The clinical characteristics of 2 group before treatment.
| Item | A group (60 cases) | B group (60 cases) | Inspection value | P value |
|---|---|---|---|---|
| Age (months) | 17.57 ± 4.09 | 17.77 ± 4.21 | t = 0.08☆ | 0.78 |
| Gender (male/ female, cases) | 33/27 | 29/31 | χ2 = 053∆ | 0.47 |
| Course of disease at admission (days) | 3(2, 3) | 3(2, 3.5) | Z = 0.15▲ | 0.93 |
| Total convulsions | 127 | 131 | — | — |
| Once convulsions(cases) | 23 | 21 | χ2 = 014∆ | 0.71 |
| Two or more convulsions(cases) | 37 | 39 | ||
| 3 days of the course of disease(cases) | 49 | 47 | χ2 = 0.77∆ | 0.78 |
| more than 3 days(cases) | 11 | 12 | ||
| rotavirus positive(cases) | 16 | 18 | χ2 = 0.16∆ | 0.69 |
| abnormal EEG(cases) | 13 | 12 | χ2 = 0.05∆ | 0.82 |
| Normal CT/ MRI(cases) | 60 | 60 | — | — |
Note: ▲the measurement data conforming to the non normal distribution is represented by the median (P 25, P 75), and the non parametric Mann–Whitney U test is used, and the results are represented by Z value; ☆the statistics conforming to the normal distribution and homogeneity of variance are expressed in (x ± s), and the results are expressed in t value by T test; ∆chi square test was used for counting data. EEG = electroencephalogram.
3.2. Comparison of the effective rate
The effective rate of PB in A group was 93.33% and that in B group was 80.00%. There was significant difference between the 2 groups (P < .05) (Table 2 for details).
Table 2.
Comparison of effective rates between 2 groups of PB.
| Item | Cases | Effective n (%) | Ineffective n (%) |
|---|---|---|---|
| A group | 60 | 56 (93.33) | 4 (6.67) |
| B group | 60 | 48 (80.00) | 12 (20.00) |
| χ 2 value | 4.62 | ||
| P value | 0.03 | ||
PB = phenobarbital.
All 16 children’s with recurrent convulsions after initial treatment with PB did not have convulsions after a single intravenous injection of 5 mg/kg.
3.3. Safety comparison
Drowsiness was the most common adverse reaction. 14 cases in A group and 7 cases in B group had drowsiness. And there was no statistical significance in the incidence of adverse events such as drowsiness, ataxia, abnormal liver function, anemia, abnormal leukocyte, respiratory depression, cognitive impairment, rash, abnormal platelet and abnormal renal function in each group (P > .05) (Table 3 for details).
Table 3.
Adverse reactions or adverse events between 2 group.

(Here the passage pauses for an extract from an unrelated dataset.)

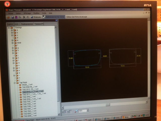Toggle the D lens checkbox
This screenshot has width=161, height=121.
[65, 112]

| Item | A group | B group | P value |
|---|---|---|---|
| drowsiness | 14 | 7 | 0.14 |
| ataxia | 5 | 2 | 0.44 |
| abnormal liver function | 4 | 2 | 0.68 |
| anemia | 3 | 3 | - |
| abnormal leukocyte | 5 | 4 | 1.00 |
| respiratory depression | 0 | 0 | - |
| cognitive impairment | 0 | 0 | - |
| rash | 0 | 0 | - |
| abnormal platelet | 1 | 2 | 1.00 |
| abnormal renal function | 0 | 0 | - |
4. Discussion
In recent years, more and more article about CwG had been reported. Previous studies have shown that female are more likely to develop.[7] However, this study showed that the ratio of male to female was close to 1:1. This suggested that there was no difference in incidence rate between male and female, which may be related to selective bias. The total number included in this study was 120, with the minimum age of 9 months and the maximum age of 33 months, suggesting that the disease is prone to infants and young children. Our previous studies found that 62.59% of children had 2 or more convulsions, and the incidence of convulsions in the first 3 days was as high as 84.89%.[7] In this study, the proportion of cases with more than 2 seizures was 63.33%, and the incidence of convulsions in the first 3 days was as high as 80%. It suggested that we should pay more attention to whether had convulsions in the first 3 days in children with diarrhea. If have, they need active anticonvulsant treatment.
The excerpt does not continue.